This article was published on June 16, 2010

Some Reasons More People Aren’t Using Check-in Services


Some Reasons More People Aren’t Using Check-in Services

In addition to revealing a number of bugs in Foursquare, Gowalla and Brightkite, a recent report by crowdsourced bug testing service uTest on social location services included some survey questions about the check-in space in general. One of the more interesting questions asked was “What most prevents you from using check-in services more frequently?” Here is what the responses were:

What is most interesting about these responses (and keep in mind, they only asked 300 people, who since they are volunteering to bug test software are at least probably more technically savvy than the average user), are the top three answers. Notice something? None of those three really have anything to do with the services themselves.

Privacy & security fears

The first is a simply fear of displaying where you are and where you’ve been to other people. Unless Foursquare, Gowalla, Brightkite and other services turn into completely private (i.e. no friends allowed) services – which of course isn’t going to happen – then there will always be that fear, at least to some extent. So really, all these services can do is to take all precautions they can and build trust – i.e. there really isn’t much they can do about this except to keep a tight ship and hope more people will come around to the idea of sharing location.

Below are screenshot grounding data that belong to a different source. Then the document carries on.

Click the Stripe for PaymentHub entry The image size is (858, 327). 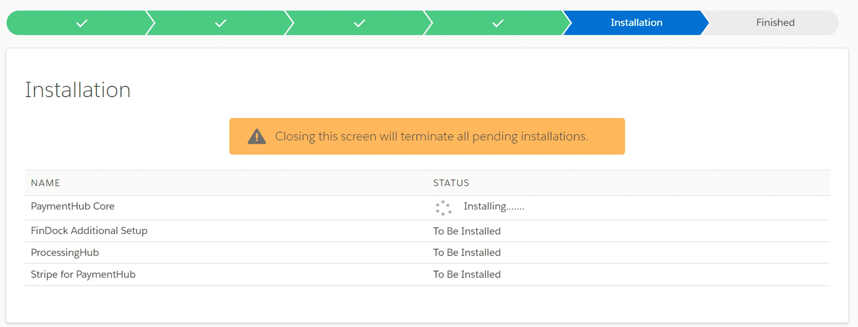point(83,274)
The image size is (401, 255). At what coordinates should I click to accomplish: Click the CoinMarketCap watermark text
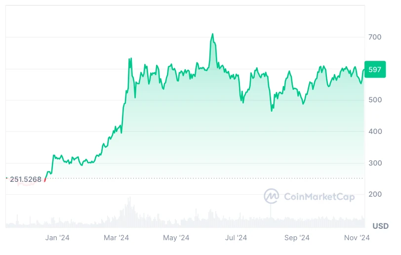(x=319, y=197)
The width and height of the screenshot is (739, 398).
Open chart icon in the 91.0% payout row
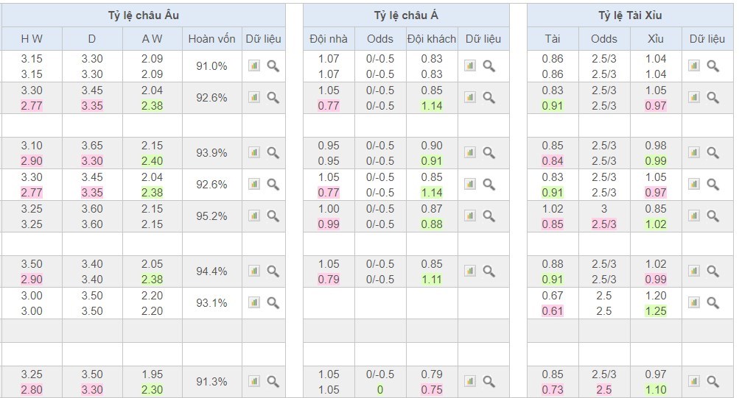click(x=254, y=65)
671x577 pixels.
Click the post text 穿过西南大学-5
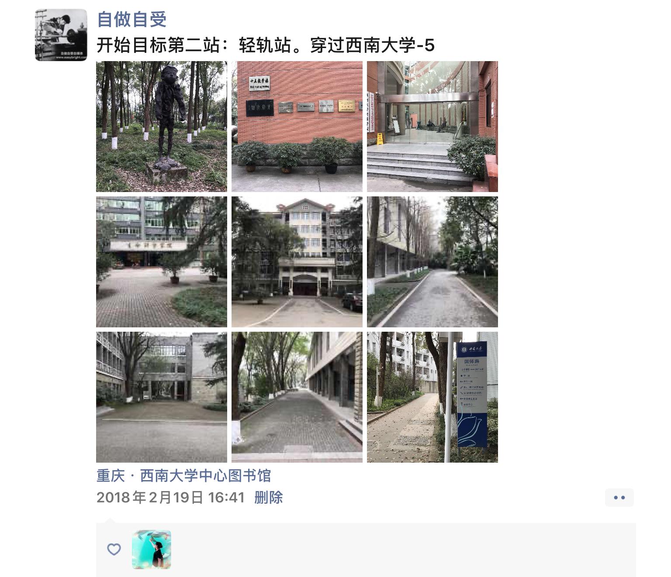pos(372,45)
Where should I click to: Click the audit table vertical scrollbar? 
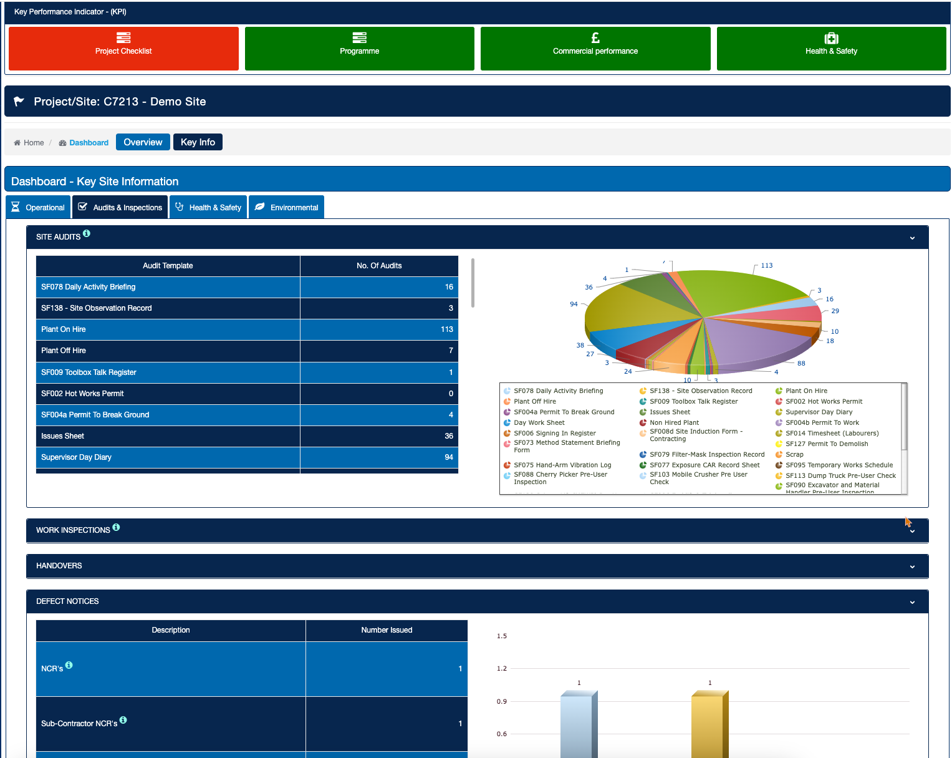(x=473, y=283)
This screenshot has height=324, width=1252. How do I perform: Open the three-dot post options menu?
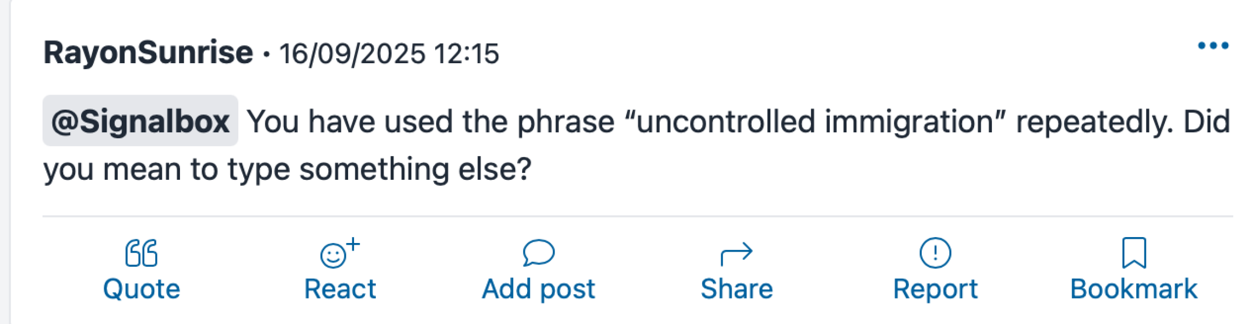(x=1213, y=46)
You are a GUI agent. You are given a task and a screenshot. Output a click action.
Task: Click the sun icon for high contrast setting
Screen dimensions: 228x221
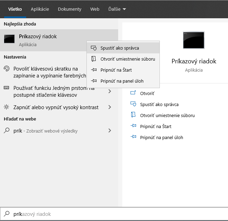click(7, 107)
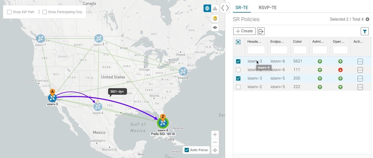Open SR Policies table settings gear
Viewport: 373px width, 158px height.
pos(367,19)
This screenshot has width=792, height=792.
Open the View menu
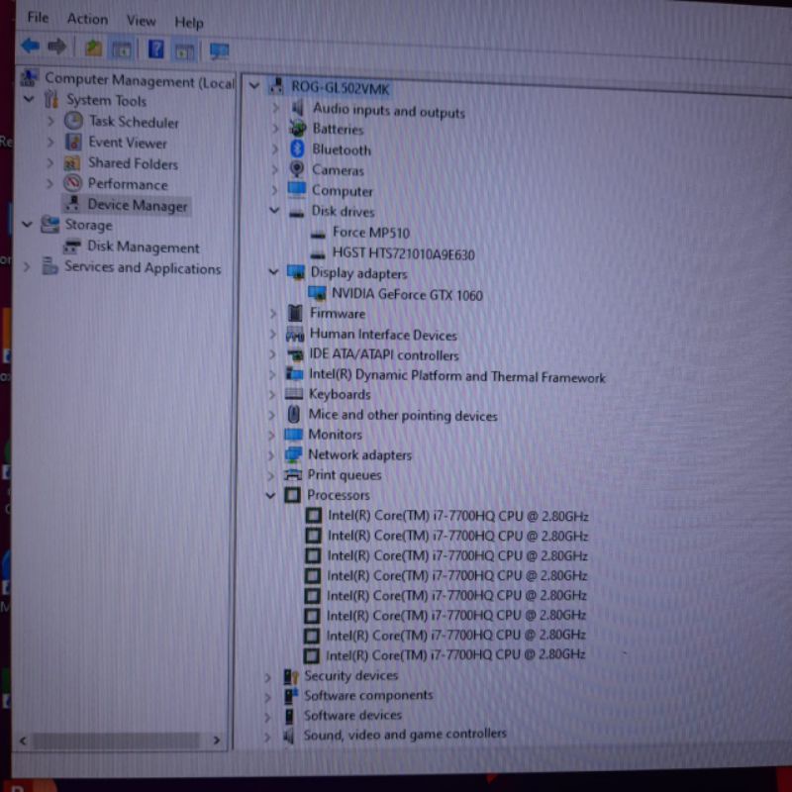141,20
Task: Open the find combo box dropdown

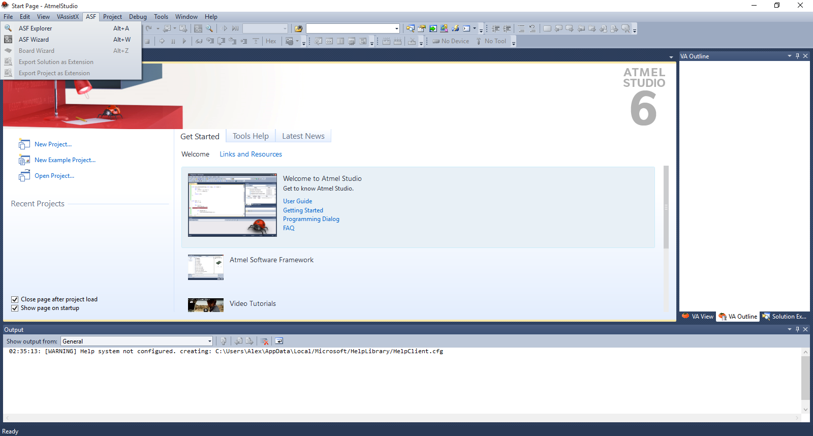Action: click(397, 28)
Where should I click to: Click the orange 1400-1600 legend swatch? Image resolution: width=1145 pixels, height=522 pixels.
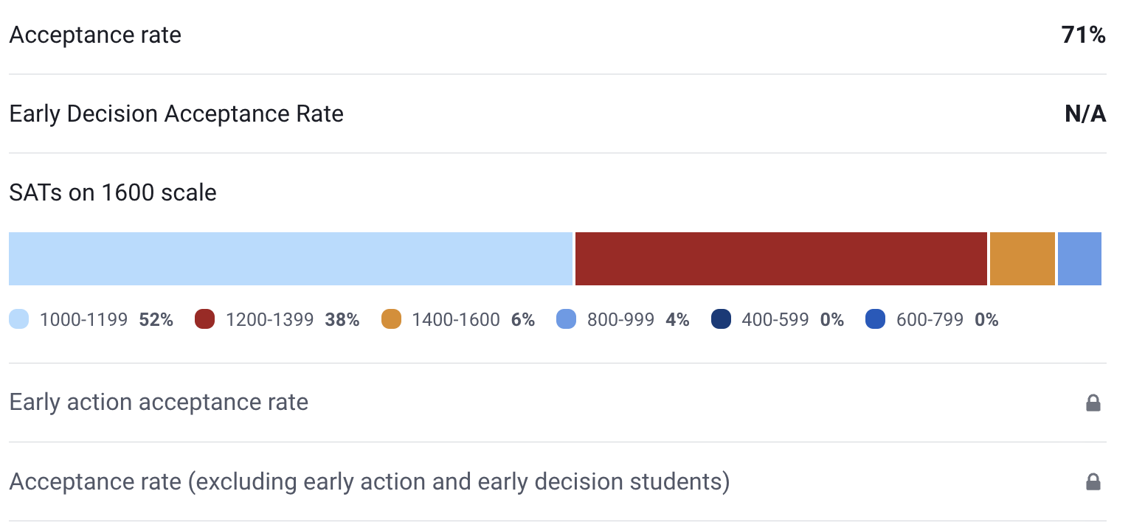coord(392,320)
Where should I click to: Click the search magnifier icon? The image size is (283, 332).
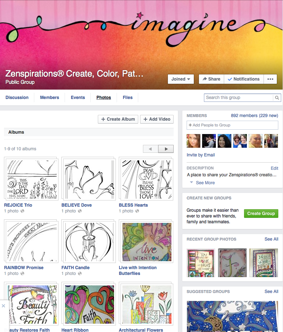277,98
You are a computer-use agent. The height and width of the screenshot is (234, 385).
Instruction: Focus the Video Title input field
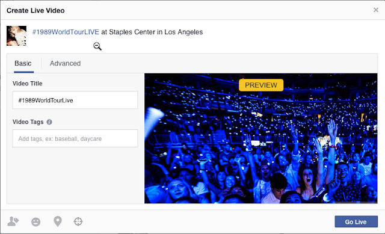(75, 100)

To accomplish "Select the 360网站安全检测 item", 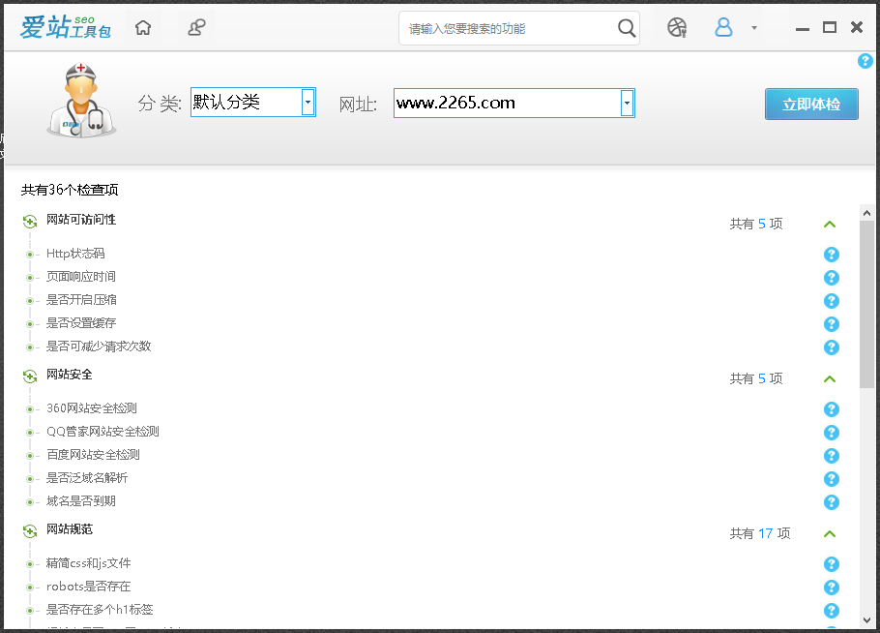I will [x=94, y=408].
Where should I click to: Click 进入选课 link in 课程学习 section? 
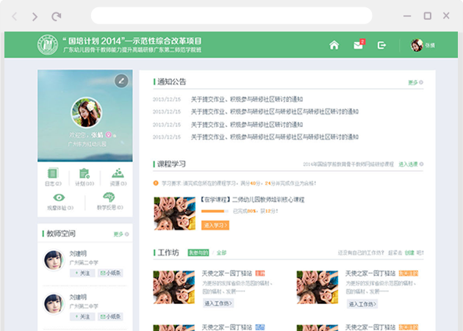411,164
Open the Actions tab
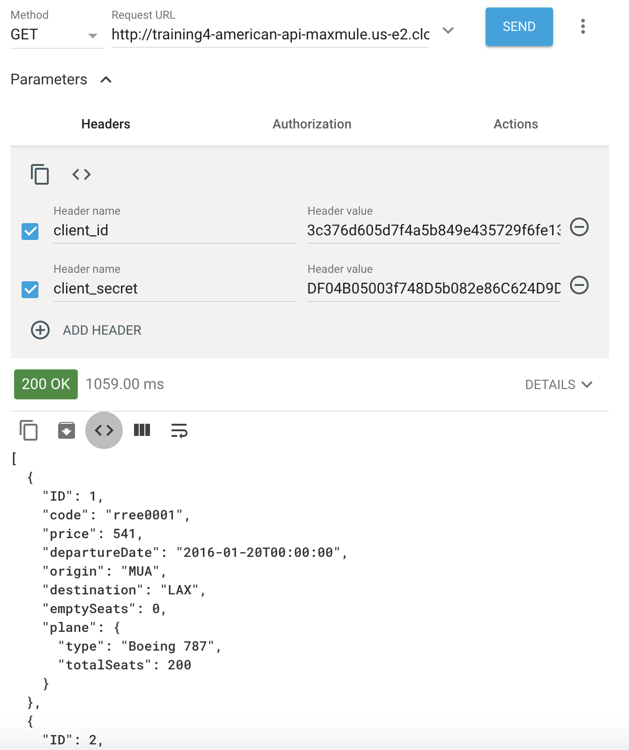629x750 pixels. (516, 124)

My friends don’t use check-in services

The second response is again to a certain degree out of these services’ control. While they obviously want to more people to sign up, none of them has reached a scale where when anyone signs up, they are going to find their real life friends, as they currently do on Facebook. This is an important distinction – unlike other types of social media where connecting with total strangers isn’t really that strange (i.e. Twitter), with location services, most users almost require that most, if not all of the people they share their location with are someone that they at least know. So until location services as a whole have more scale, this problem will continue.

I don’t have a smartphone

The third reason that respondents gave to this question is completely out of the control of these services. There is simply no way that they can get smartphones into more people’s hands – they aren’t Google or Apple or Microsoft, and even those companies can subsidize phones, they rely on the mobile carriers to do that. However, once these phones do get into the hands of more users, social location services are very likely going to be strong beneficiaries.

Conclusions

The final two problems: “deals and badges don’t appeal to me” and “not easy to use” do, however, go to the core of these services’ value proposition, and if these responses were higher on the list, these services would have something to worry about, but they seem to be more of outliers than main concerns (thought that doesn’t mean that services shouldn’t improve these aspects). As we said above, this is a small survey from what are probably early adopters, but it would be very interesting indeed if a larger market research firm did a much larger and statistically viable survey asking this same question.

So what’s the moral of this story? The moral is that the environment for social location services simply hasn’t reached its peak yet, and is being slowed by privacy fears (Facebook’s issues certainly haven’t helped) and scale and smartphone adoption that will both take some more time to really heat up this space.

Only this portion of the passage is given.